Sì, questa è l'essenza dell'anomalia rispetto al resto del Paese e, in modo specifico, rispetto alle altre Regioni del Nord e al vicino Alto Adige-Südtirol. Attenzione: l'anomalia non stava nei risultati (il Trentino è stato ed è un'isola nel panorama berlusconian-leghista), ma stava, invece, prioritariamente nel patto politico e sociale che andava innanzitutto a produrre una buona azione di governo. 
Questo modello è in pericolo?
Questa «anomalia» oggi rischia di andare dispersa proprio per effetto della mutazione genetica della coalizione. Con una precisazione, necessaria e dovuta: non è la presidenza Rossi a generale questo cambiamento. 
In che senso?
La vittoria di Rossi alle primarie è stata la manifestazione più evidente della, a mio parere, nuova strategia di una parte del Pd e del Patt che, non a caso, si sono ritrovati in questi ultimi anni su posizioni convergenti.

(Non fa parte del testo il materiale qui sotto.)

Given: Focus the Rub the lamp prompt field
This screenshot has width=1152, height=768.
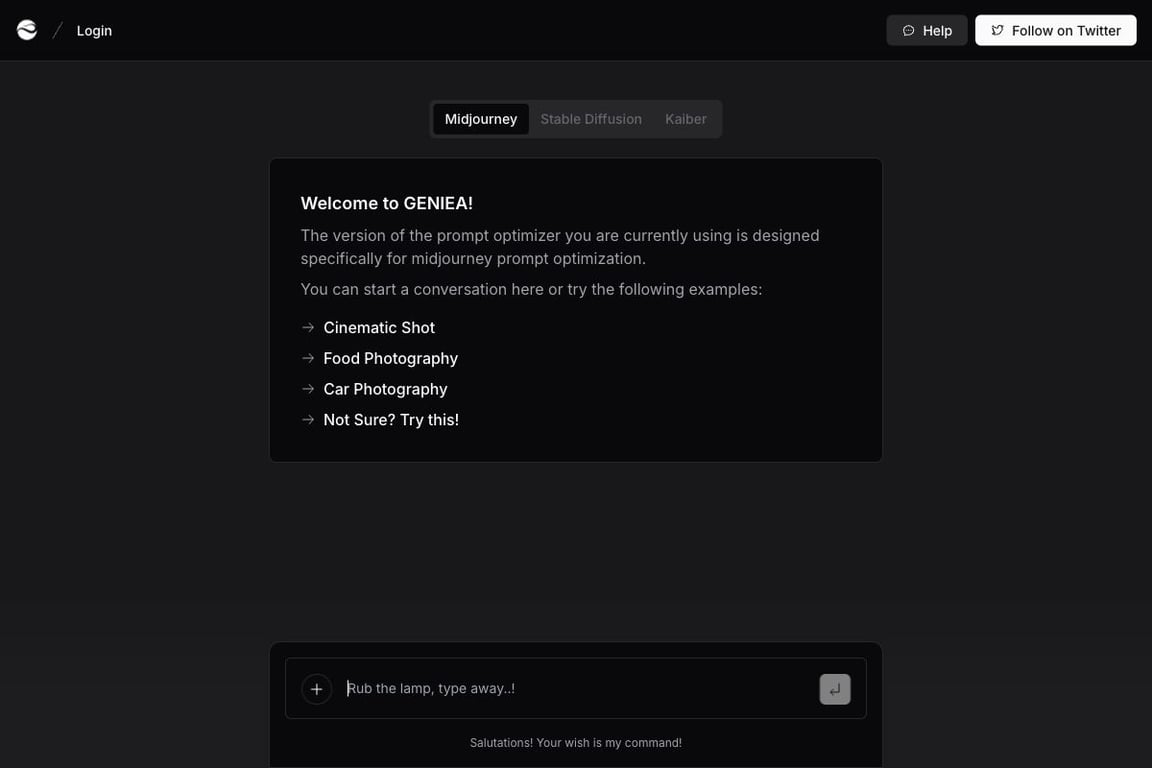Looking at the screenshot, I should [x=577, y=689].
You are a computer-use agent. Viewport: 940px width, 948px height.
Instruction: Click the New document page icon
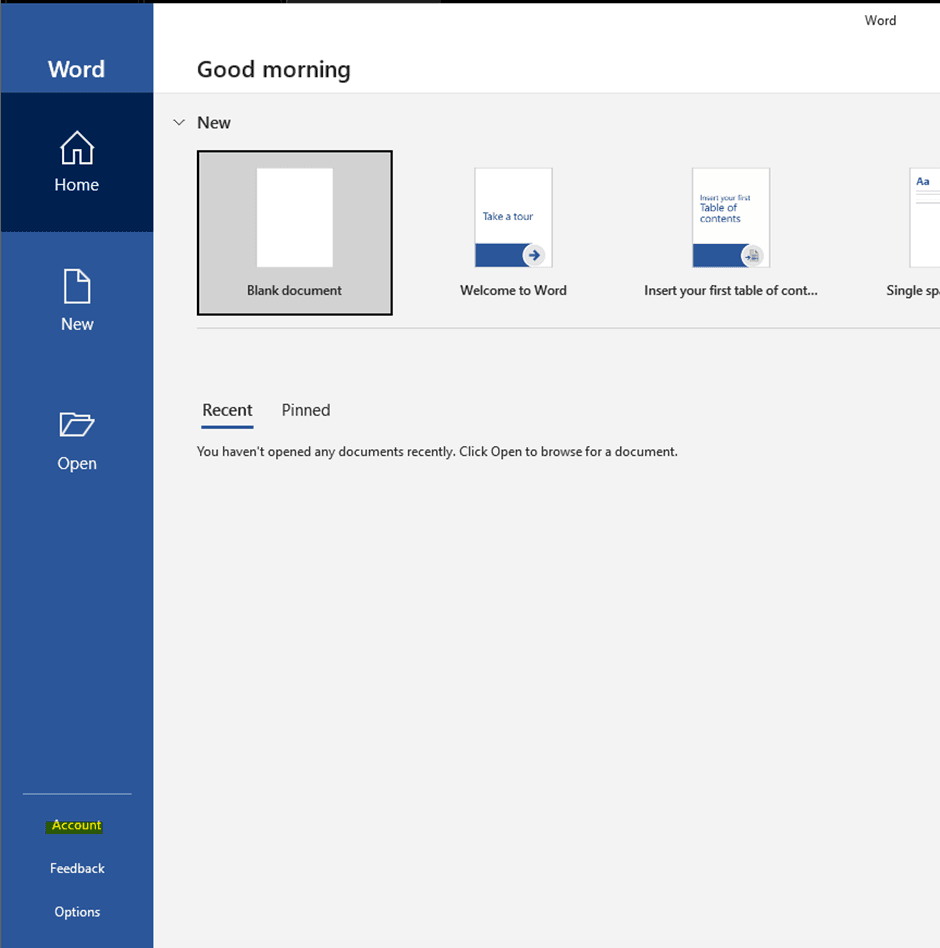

Una parte del Pd - inseguendo la logica della vocazione maggioritaria - ha ritenuto superato lo schema fondato sul principio della territorialità; il Patt ritiene, invece, che l'anomalia trentina possa essere sostituita con lo schema sudtirolese un grande partito di raccolta, in questo momento certamente alleato con il Pd, ma come "naturalmente" orientato ad una logica "blockfrei".

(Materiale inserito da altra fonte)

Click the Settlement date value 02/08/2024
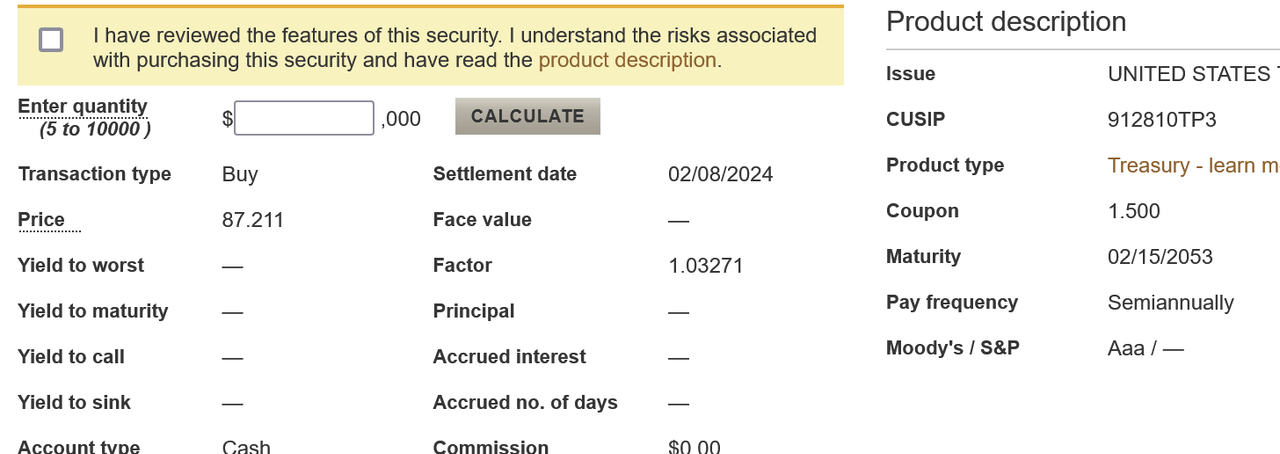 720,174
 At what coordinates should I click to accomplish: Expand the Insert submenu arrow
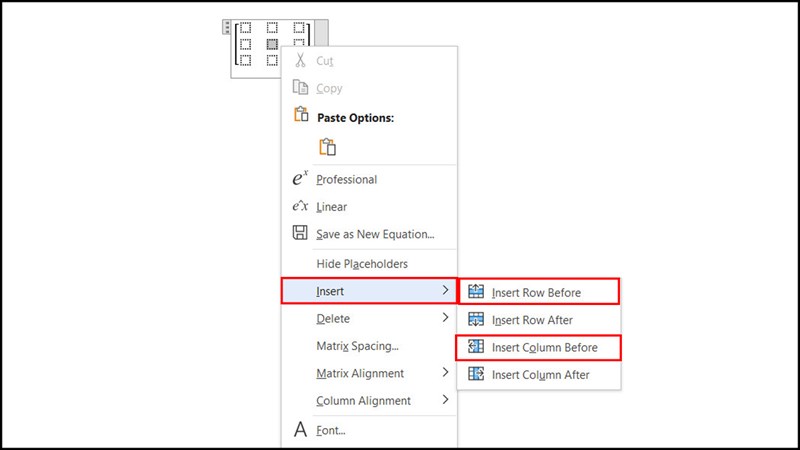(x=445, y=291)
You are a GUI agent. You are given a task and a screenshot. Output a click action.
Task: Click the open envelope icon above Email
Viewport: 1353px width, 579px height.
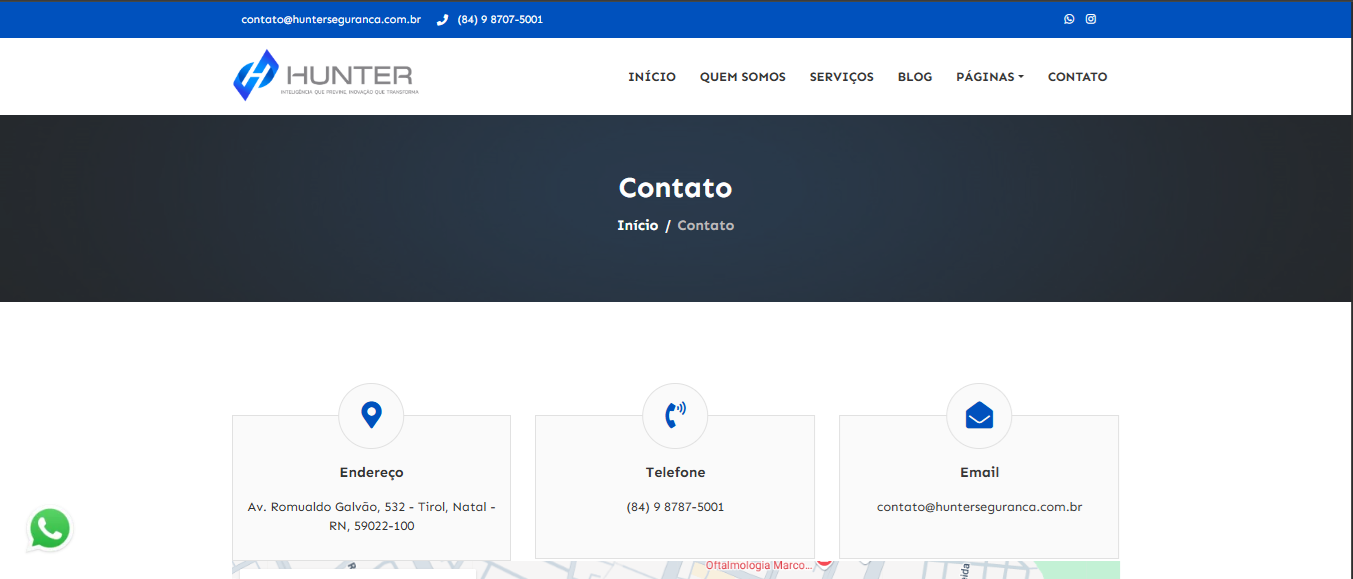(x=979, y=415)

Quali le conseguenze sulla coalizione?
Questa diversa articolazione ha portato a quella mutazione genetica del «patto di alleanza». Non è un caso che a pagarne il prezzo siano oggi Upt e Pd, i due partiti che hanno sempre posto la territorialità come elemento costitutivo della loro alleanza. 
Cosa devono fare Upt e Pd?
Pd e Upt devono ritrovare la forza di proporre al Trentino una nuova strada che porti a rafforzare il senso originario della coalizione trentina, ovvero quello della territorialità e della sperimentazione. Si tratta, pertanto, di ripartire da quel progetto che era già stato vagliato a Trento e a Roma. Ossia dare vita ad progetto politico nuovo, territoriale, riformista, «per il governo del Trentino», capace di essere il perno della coalizione del centrosinistra autonomista. Aprire un grande cantiere, un ampio campo democratico con cultura di governo, attrattivo, pertanto, anche di numerose istanze civiche presenti sul territorio, nel quale rilanciare l'«anomalia trentina», confederato a livello nazionale con il Pd e senza perciò risultarne una sezione locale.